[Opening Data records section]

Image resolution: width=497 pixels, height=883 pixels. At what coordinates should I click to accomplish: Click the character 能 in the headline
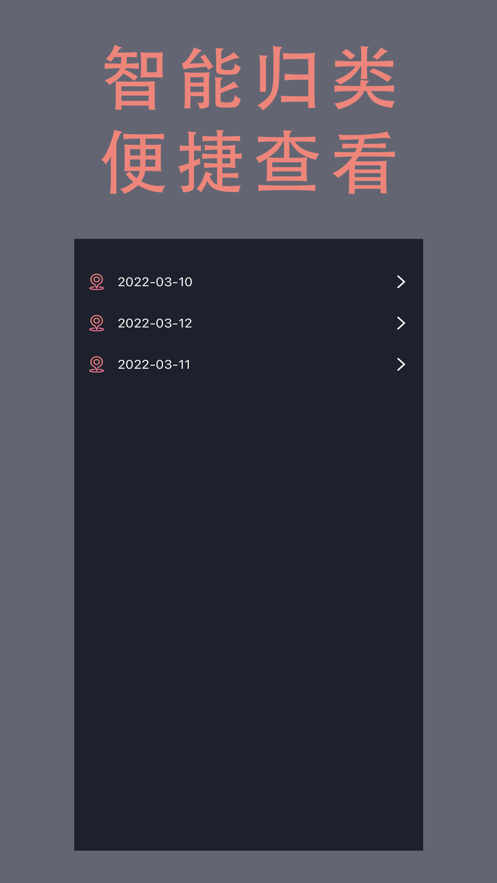click(x=212, y=78)
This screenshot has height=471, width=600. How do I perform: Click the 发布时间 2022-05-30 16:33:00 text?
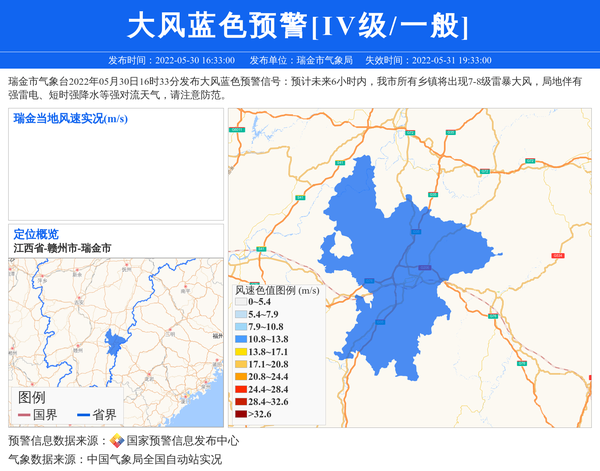coord(172,60)
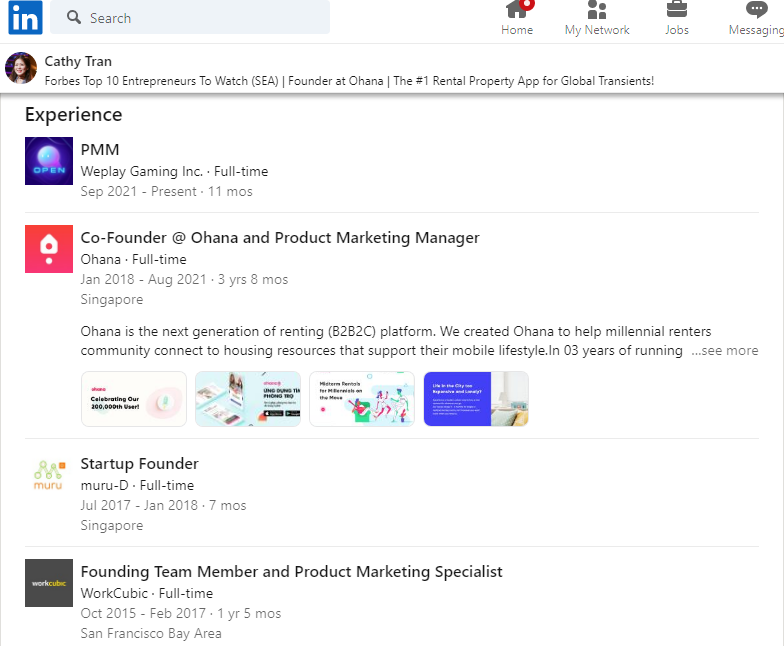Click the WorkCubic company logo

(49, 583)
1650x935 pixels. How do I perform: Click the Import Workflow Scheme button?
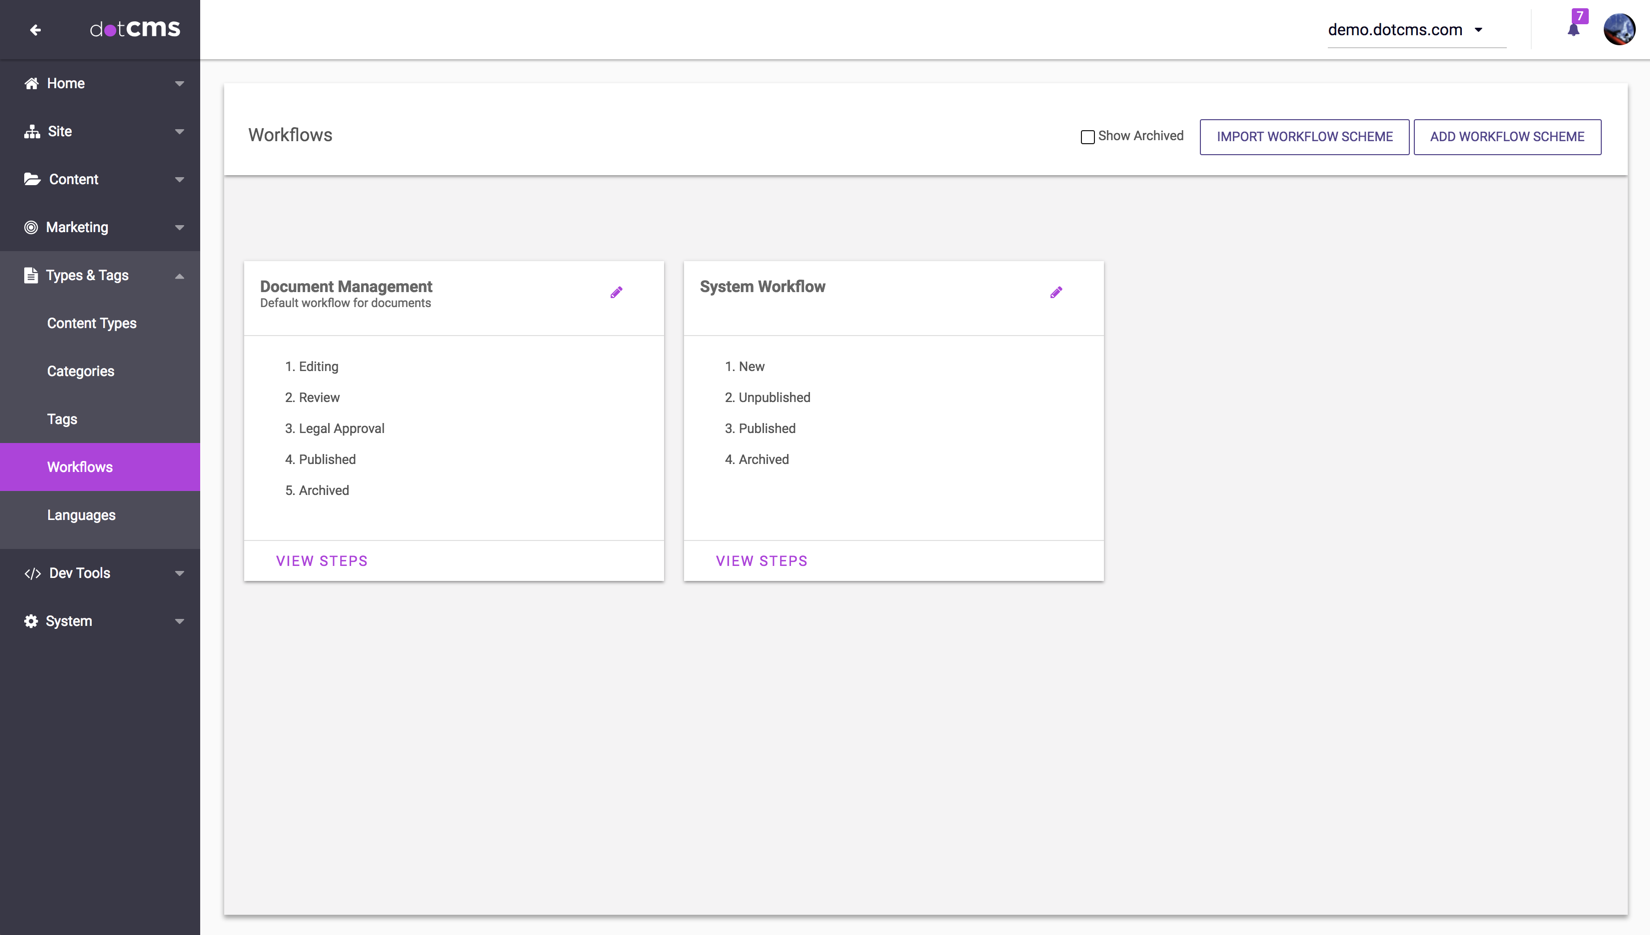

[Closing Data records section]

Problem details.
Send back every record exactly as it stands, except the pictures.

Response for this exercise.
Image resolution: width=497 pixels, height=883 pixels. At what coordinates should I click to accomplish: Click the character 能 in the headline
click(x=212, y=78)
This screenshot has height=471, width=600. How do I perform: Click the 发布时间 2022-05-30 16:33:00 text?
coord(172,60)
Click the WorkCubic company logo

(49, 583)
1650x935 pixels. How do I perform: Click the Import Workflow Scheme button?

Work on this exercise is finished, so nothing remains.